Index(['Age', 'Attrition', 'TravelForWork', 'SalaryLevel', 'JobFunction',
       'CommuteLength', 'EducationalLevel', 'EducationField', 'Directs',
       'EmployeeNumber', 'EnvironmentSatisfaction', 'Gender', 'HourlyRate',
       'JobInvolvement', 'JobLevel', 'JobRole', 'JobSatisfaction',
       'MaritalStatus', 'MonthlyIncome', 'MonthlyRate', 'NumCompaniesWorked',
       'Over18', 'OverTime', 'PercentSalaryHike', 'PerformanceRating',
       'RelationshipSatisfaction', 'WeeklyWorkedHours', 'StockOptionLevel',
       'YearsinIndustry', 'TrainingTimesLastYear', 'WorkLifeBalance',
       'YearsOnJob', 'YearsAtCurrentLevel', 'YearsSinceLastPromotion',
       'YearsWithCurrManager', 'name'],
      dtype='object')

In [5]:
TARGET = "Attrition"

# we have chosen some columns, the choice is not really important to show K-fold
features = [
    "Age",
    "TravelForWork",
    "SalaryLevel",
    "JobFunction",
    "CommuteLength",
    "EducationalLevel",
    "EducationField",
    "Directs",
    "EmployeeNumber",
    "EnvironmentSatisfaction",
    "Gender",
    "HourlyRate",
    "JobInvolvement",
    "JobLevel",
    "JobRole",
    "JobSatisfaction",
    "MaritalStatus",
    "MonthlyIncome",
    "MonthlyRate",
    "NumCompaniesWorked",
    "Over18",
    "OverTime",
]

### Model training with K-fold

In [6]:
# the number of FOLDS
FOLDS = 5
# good to set, to make it entirely reproducible
SEED = 4321

kf = KFold(n_splits=FOLDS, shuffle=True, random_state=SEED)

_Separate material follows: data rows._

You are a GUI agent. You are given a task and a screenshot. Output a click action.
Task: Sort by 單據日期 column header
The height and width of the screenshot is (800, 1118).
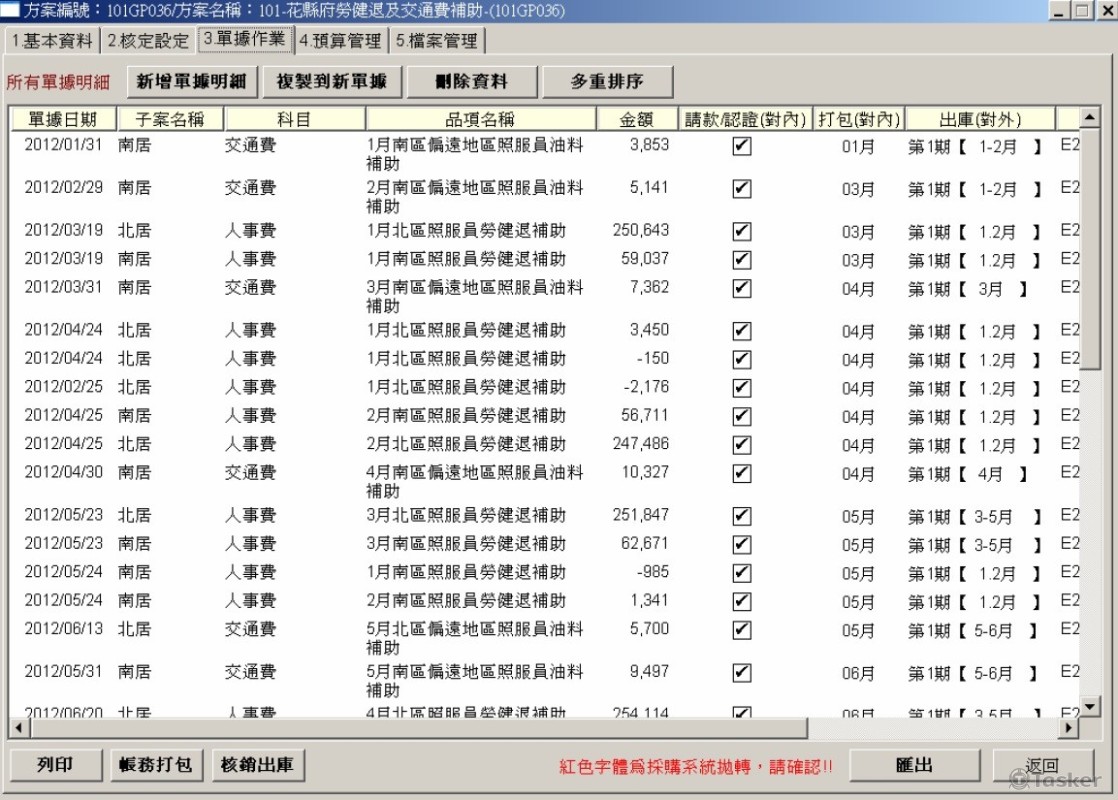pyautogui.click(x=62, y=119)
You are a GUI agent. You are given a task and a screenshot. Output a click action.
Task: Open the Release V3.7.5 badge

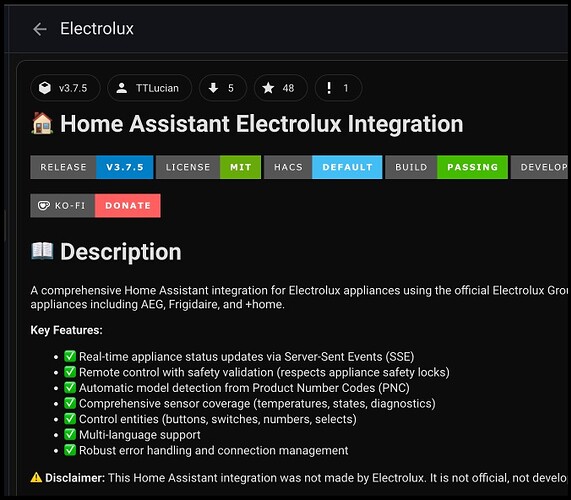[92, 167]
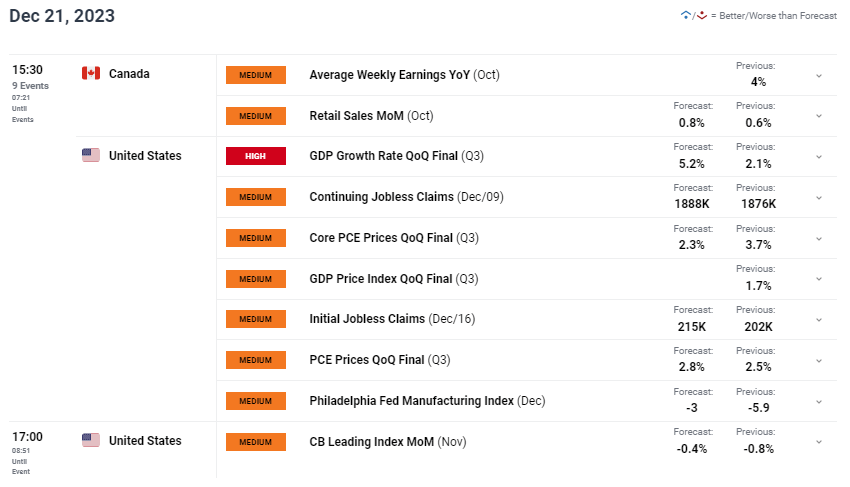Open GDP Price Index QoQ Final event
This screenshot has height=487, width=850.
click(394, 279)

# in this list we will save the trained models
models_list = []

#
# at each iteration you get a different set of indexes
# from which you get different samples for train and validation dataset
#
for i, (train_idx, valid_idx) in enumerate(kf.split(data_orig)):
    print()
    print("Processing fold:", i + 1)

    # here we split the DataFrame, using the indexes for the fold
    data_train = data_orig.iloc[train_idx]
    data_valid = data_orig.iloc[valid_idx]

    print("Samples for train dataset:", data_train.shape[0])
    print("Samples for validation dataset:", data_valid.shape[0])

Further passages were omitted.